I was recommended this film by a fellow WordPress user and I’ve finally got round to watching it.

It’s made by the well-known and established TLA who have released such films as “Boy Culture”.

First we see a woman who we’ll call A. A’s boyfriend (B) moves to New York to live with her. We also see another woman (C) and her boyfriend (D) who live with a lesbian (E).

They all meet one night at a bar called “The Four Faced Liar” and get chatting. It transpires that A and D already know each other from an English course.

(I’m using letters, by the way, because I can’t remember their names…)

I thought the beginning was a little slow and that the main chunk of the film lacked depth but I enjoyed the build-up.

We see A and E getting closer.
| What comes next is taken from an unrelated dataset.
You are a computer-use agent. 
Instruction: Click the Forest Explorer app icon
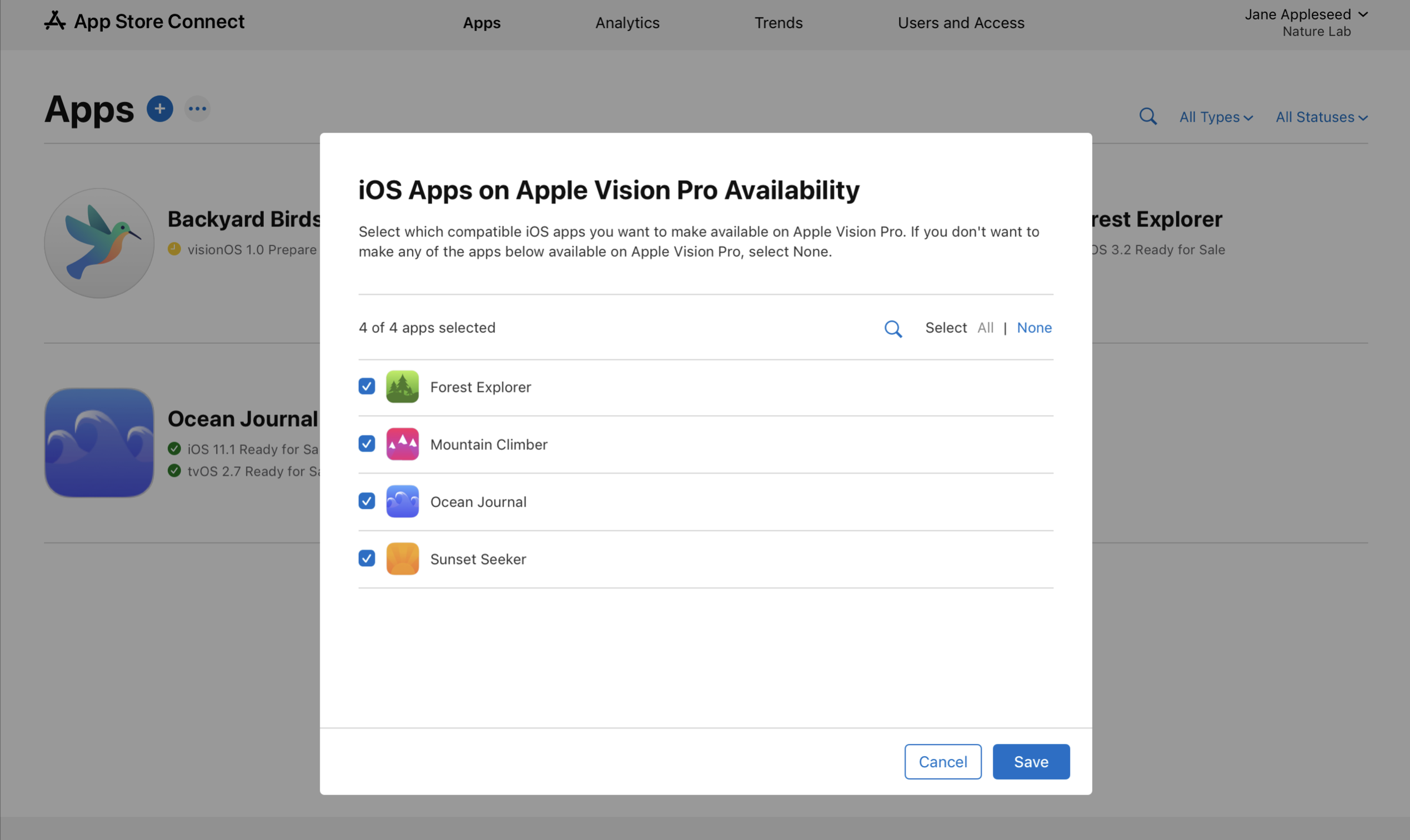point(402,387)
A is into her boyfriend and enjoying having him around while E is dauntingly similar to Shane from The L Word (a bit laddish and sleeps around a lot but, ultimately, extremely lovable!).
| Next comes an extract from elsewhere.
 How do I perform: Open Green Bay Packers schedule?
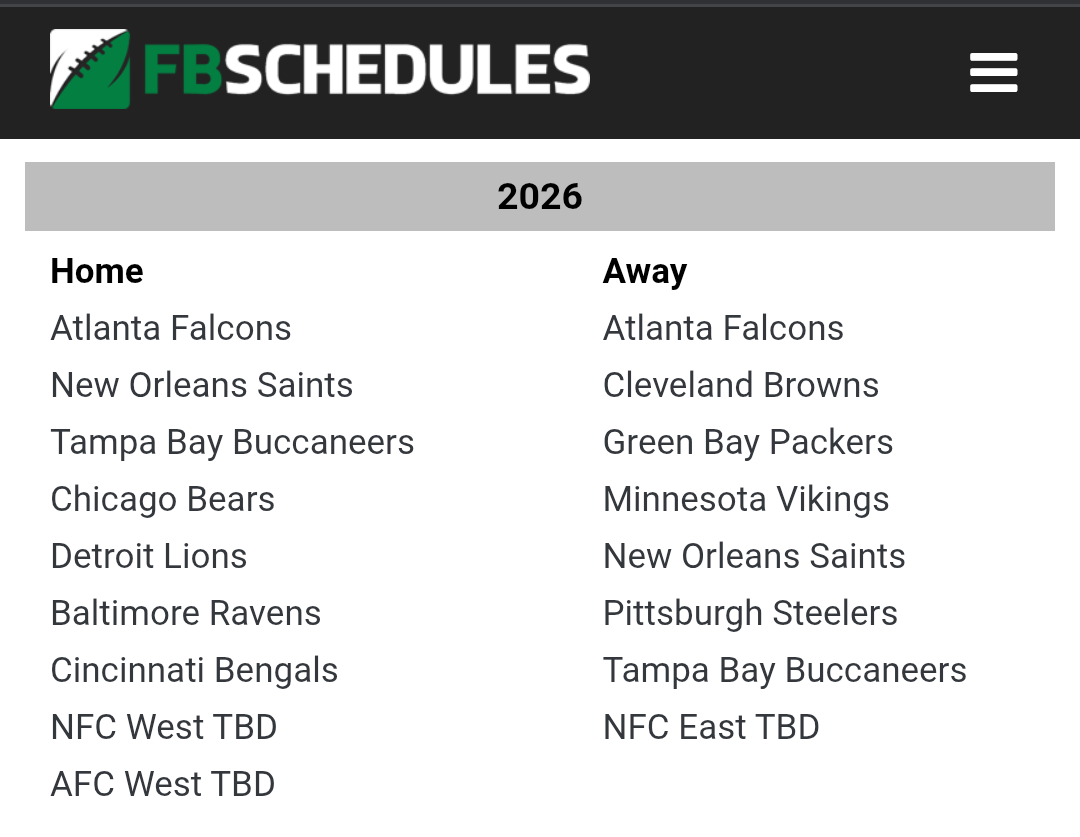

Then there is a split scene thing which confuses me and, long story short, the couples break up. This, you would think, would lead to the natural formation of A and E as a couple; but no.
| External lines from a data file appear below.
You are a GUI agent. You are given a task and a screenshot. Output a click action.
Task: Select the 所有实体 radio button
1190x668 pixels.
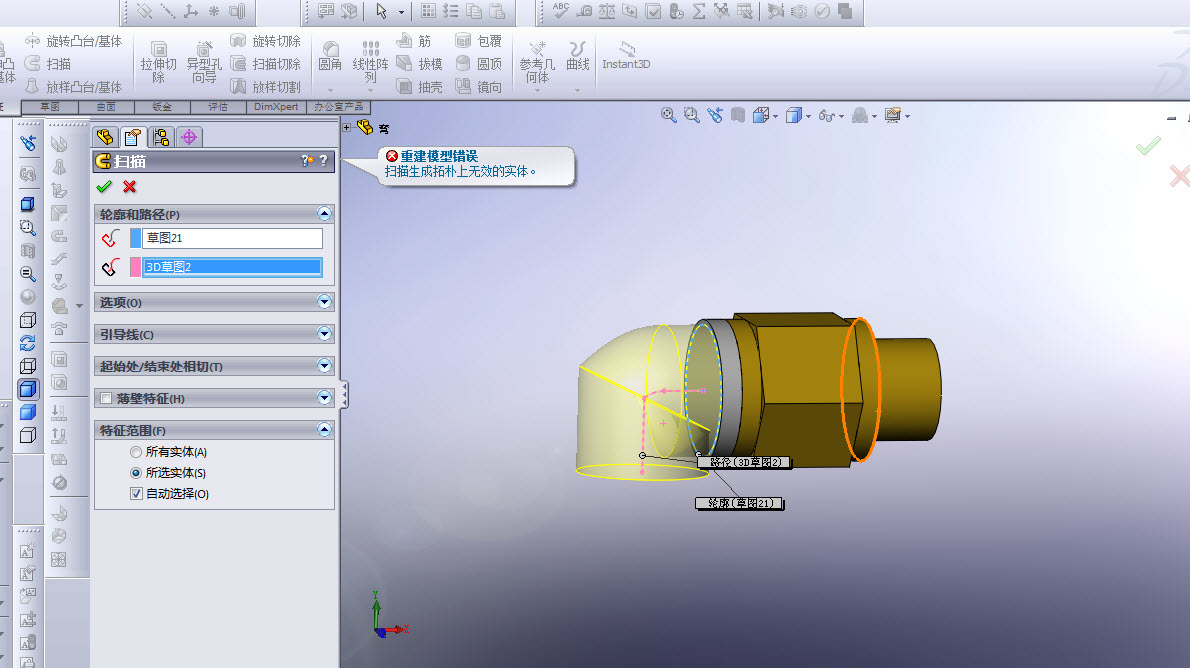pos(136,452)
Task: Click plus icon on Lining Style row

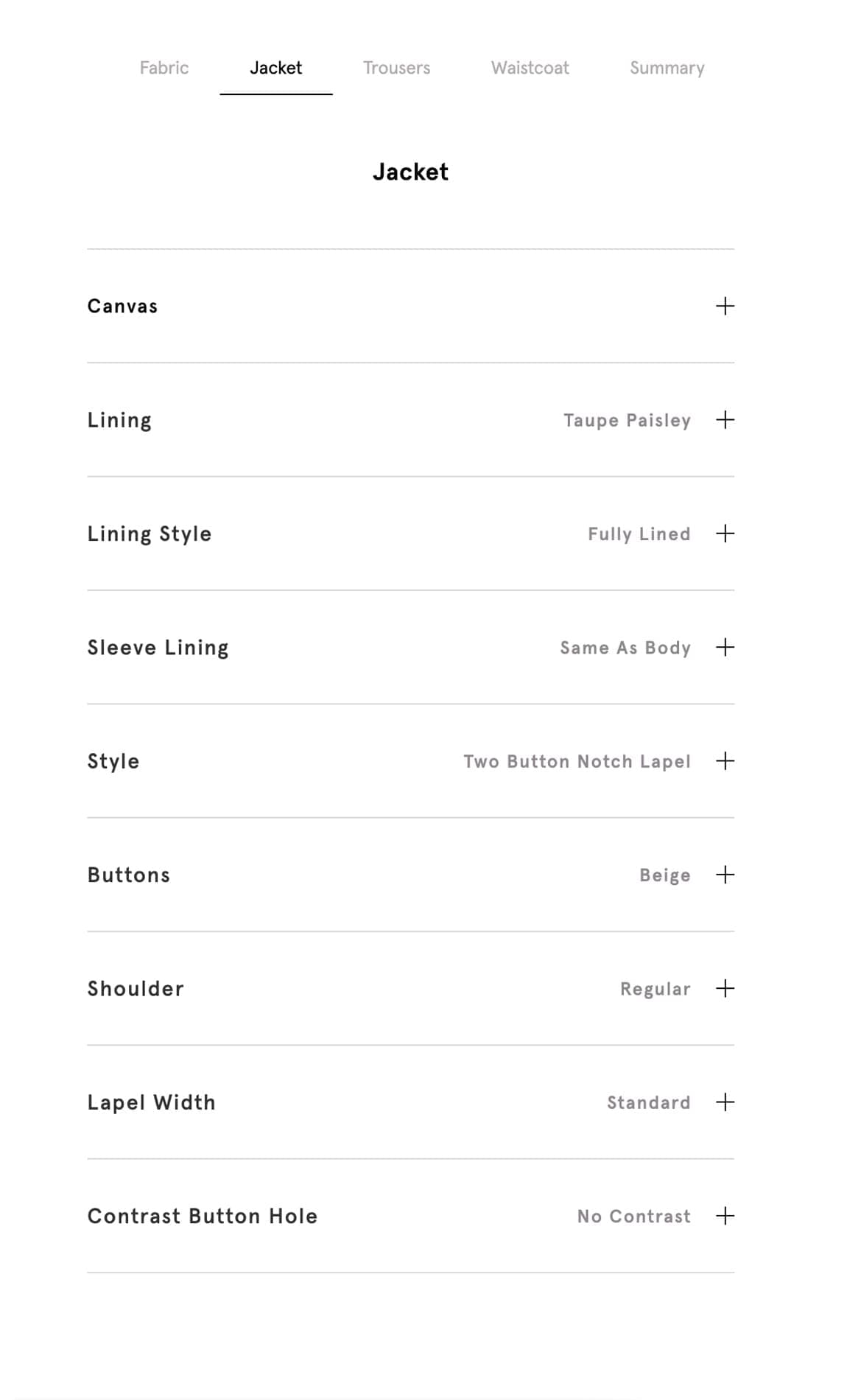Action: (725, 533)
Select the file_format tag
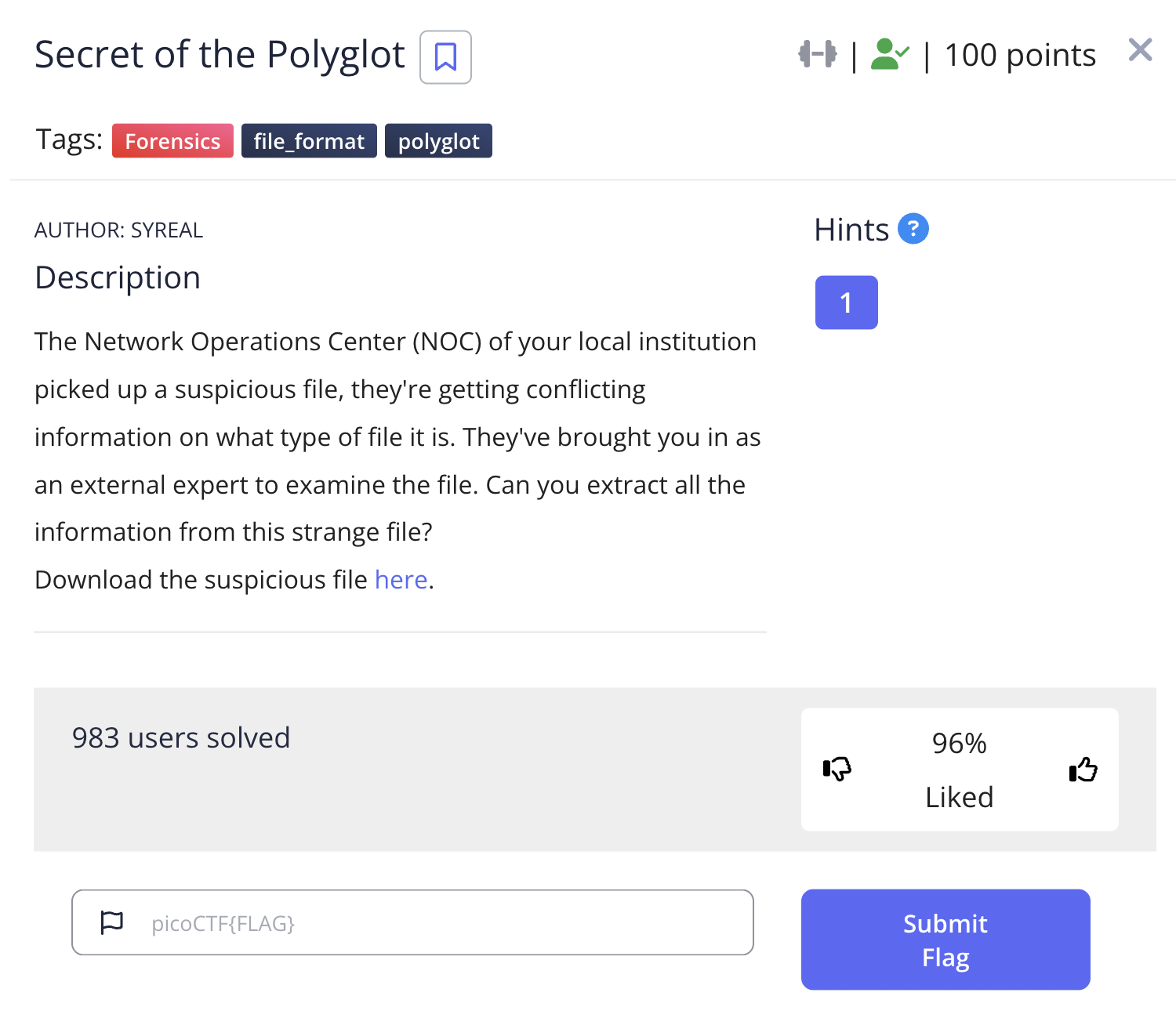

Yes, they’ve been sleeping together and, yes, they continue to but we leave them in the final scene lying on a bed maybe questioning their future. It wasn’t the happy ending I was expecting, granted, but I thoroughly enjoyed it.

I love films that show character development gradually and manage to culminate lots of different storylines into one. Whilst there were confusing elements (which were probably down to my own stupidity than a badly portrayed storyline) I can say that it is one of my favourite lesbian films to date and will continue to be. Great recommendation!


9 thoughts on “THE FOUR FACED LIAR – A REVIEW.

  1. songtothesirens says:

    Sounds interesting…..I love slow character building because it gives depth. You do not want to know everything all at once, that creates shallow characters and a similarly shallow plot.

    One of the best books I ever read was Dune, and I wear it took 3 weeks to get through the first 100 pages because the author was very slowly building the background of the story, the why of what happened following, and the main characters. Once past the first 100 or so pages of the book, I couldn’t put it down. And, that richness came from the author slowly developing his characters and plot.

    I’ll have to keep this movie in mind.